### CONSIGNAS DE TRABAJO
a: Enumera los requisitos esenciales para el crecimiento económico que, según la lectura, sostienen los pensadores criticados por Blyth.
b: Según la lectura, ¿por qué la idea de Blyth de que la clase media se desarrolló gracias al respaldo estatal exige una consideración seria por parte de quienes no están de acuerdo con él? Responde en una a tres oraciones.

### TEXTO DE LECTURA

************

El libro Austeridad: La historia de una idea peligrosa (Austerity: The History of a Dangerous Idea) de Mark Blyth intenta demostrar qué tan mala es, y cómo las políticas de consolidación fiscal son más el producto de ideología que de necesidad. Sus objetivos polémicos son economistas que sostienen que reducir los déficits presupuestarios no necesariamente deprime la demanda y, más generalmente, los pensadores que sostienen que alguna versión de “paz, impuestos fáciles, y una administración tolerable de la justicia” son los requisitos esenciales para el crecimiento económico.
El profesor Blyth argumenta su caso con pasión. Se considera el producto de subsidios del Estado de Bienestar y de la intervención estatal, y se propone defender el status quo del Estado de Bienestar de lo que considera que es un ataque injustificado.


Su defensa puede ser aceptable, en el contexto actual, en vista de su presunción de que “la noción de la clase media” es posible gracias a transferencias a través de los grupos de la distribución del ingreso. El debate acerca de la desigualdad de ingresos es provocada por la muy bien desarrollada impresión de que los rangos medios de la sociedad están siendo exprimidos hasta ocupar un espacio cada vez más pequeño. La idea básica de Blyth de que la clase media se desarrolló gracias al respaldo estatal, no a los esfuerzos realizados en el mercado, requiere de una consideración seria por parte de aquellos que no están de acuerdo con él, precisamente porque los liberales clásicos solían ver en las prósperas clases medias a sus partidarios naturales.

************

### MATERIAL PROPORCIONADO

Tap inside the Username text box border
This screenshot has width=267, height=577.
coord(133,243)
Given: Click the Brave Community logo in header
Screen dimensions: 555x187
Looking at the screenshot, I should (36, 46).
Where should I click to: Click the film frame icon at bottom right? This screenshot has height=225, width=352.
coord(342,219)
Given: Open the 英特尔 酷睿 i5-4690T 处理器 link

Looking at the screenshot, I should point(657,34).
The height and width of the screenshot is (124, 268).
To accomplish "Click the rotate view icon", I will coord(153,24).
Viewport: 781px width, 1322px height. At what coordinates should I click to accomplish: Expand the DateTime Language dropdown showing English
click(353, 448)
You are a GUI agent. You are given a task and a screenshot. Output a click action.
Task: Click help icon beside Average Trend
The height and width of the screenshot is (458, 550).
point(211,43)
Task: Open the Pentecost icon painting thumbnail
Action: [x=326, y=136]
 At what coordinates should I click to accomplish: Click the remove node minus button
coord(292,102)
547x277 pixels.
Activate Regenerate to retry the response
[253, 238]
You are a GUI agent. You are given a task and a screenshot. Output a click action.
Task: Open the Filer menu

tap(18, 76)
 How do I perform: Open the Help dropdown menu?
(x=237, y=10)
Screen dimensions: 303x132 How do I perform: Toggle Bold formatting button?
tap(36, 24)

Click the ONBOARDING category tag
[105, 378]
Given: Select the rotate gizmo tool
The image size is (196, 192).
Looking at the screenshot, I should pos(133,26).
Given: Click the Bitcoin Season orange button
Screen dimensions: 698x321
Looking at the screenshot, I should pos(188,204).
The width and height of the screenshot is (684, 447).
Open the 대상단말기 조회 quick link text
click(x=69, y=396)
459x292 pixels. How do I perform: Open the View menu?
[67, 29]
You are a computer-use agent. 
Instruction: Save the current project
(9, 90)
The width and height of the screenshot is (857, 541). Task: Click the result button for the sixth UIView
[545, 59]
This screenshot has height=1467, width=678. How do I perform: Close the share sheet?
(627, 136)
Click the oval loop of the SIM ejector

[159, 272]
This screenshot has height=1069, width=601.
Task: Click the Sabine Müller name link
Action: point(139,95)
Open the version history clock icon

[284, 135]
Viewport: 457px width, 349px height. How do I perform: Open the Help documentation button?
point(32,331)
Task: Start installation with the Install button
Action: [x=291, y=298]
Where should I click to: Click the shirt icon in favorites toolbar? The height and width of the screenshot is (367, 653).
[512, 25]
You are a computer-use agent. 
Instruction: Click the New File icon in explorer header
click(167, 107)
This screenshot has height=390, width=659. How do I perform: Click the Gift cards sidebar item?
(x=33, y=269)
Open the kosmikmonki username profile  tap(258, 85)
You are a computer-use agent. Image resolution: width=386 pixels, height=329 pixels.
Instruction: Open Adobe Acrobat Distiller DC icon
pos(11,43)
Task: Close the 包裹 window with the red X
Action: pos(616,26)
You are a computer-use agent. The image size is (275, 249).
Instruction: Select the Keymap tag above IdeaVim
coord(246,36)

************

### RESPUESTAS
a: Paz, impuestos fáciles y una administración tolerable de la justicia.

b: Porque los liberales clásicos solían ver en las prósperas clases medias a sus partidarios naturales. Si esa clase media se debe al respaldo estatal y no a los esfuerzos realizados en el mercado, la idea afecta directamente a quienes la consideraban su base de apoyo.